What is being asked | The reply should hold nothing except the lines from the one with "Instruction: Focus the City/Town input field" through the end of the entries, duplicated exactly and with no pictures.

═════ Supplied entries ═════

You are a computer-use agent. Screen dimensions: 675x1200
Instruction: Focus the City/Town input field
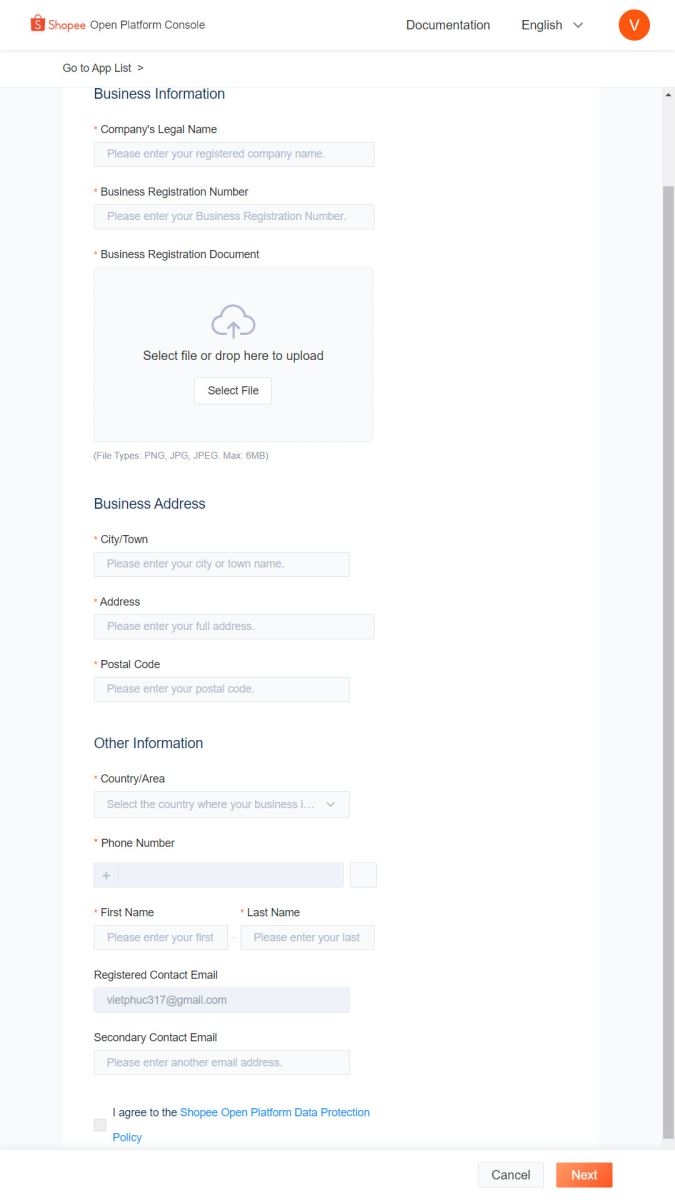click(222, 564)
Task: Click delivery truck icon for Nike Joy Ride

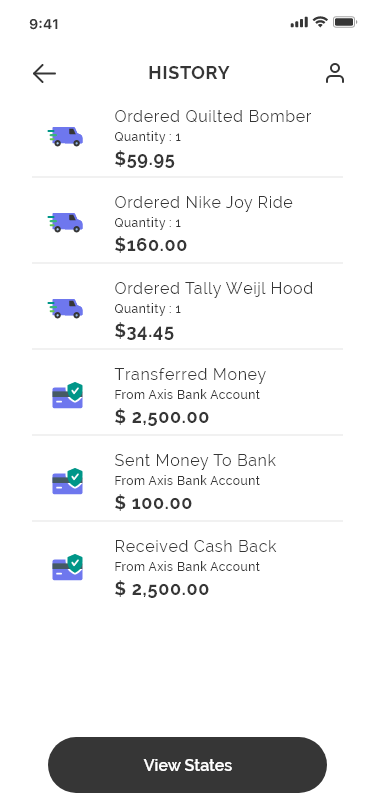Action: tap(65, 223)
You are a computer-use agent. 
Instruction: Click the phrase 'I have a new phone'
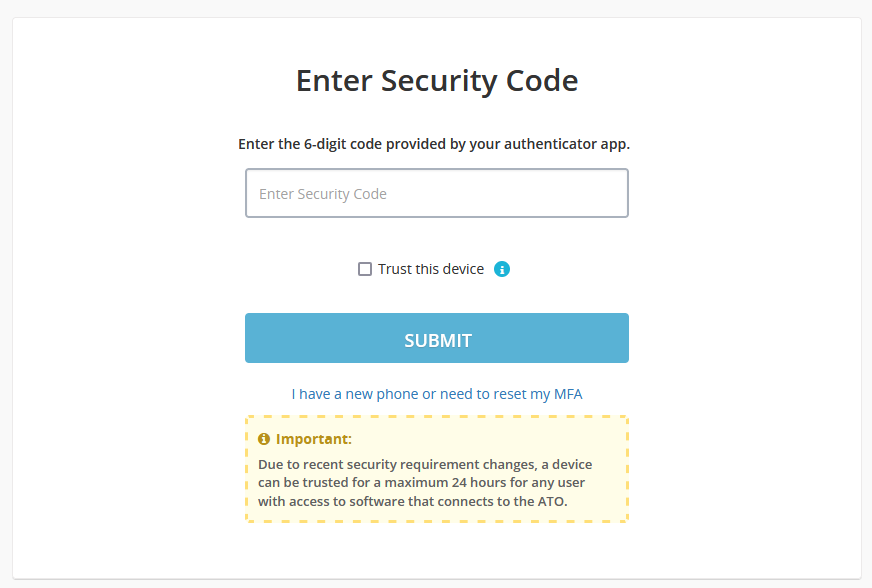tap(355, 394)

═════

Answer space |
Instruction: Focus the City/Town input field
click(222, 564)
Task: Click delivery truck icon for Nike Joy Ride

Action: tap(65, 223)
You are a computer-use agent. 
Instruction: Click the phrase 'I have a new phone'
tap(355, 394)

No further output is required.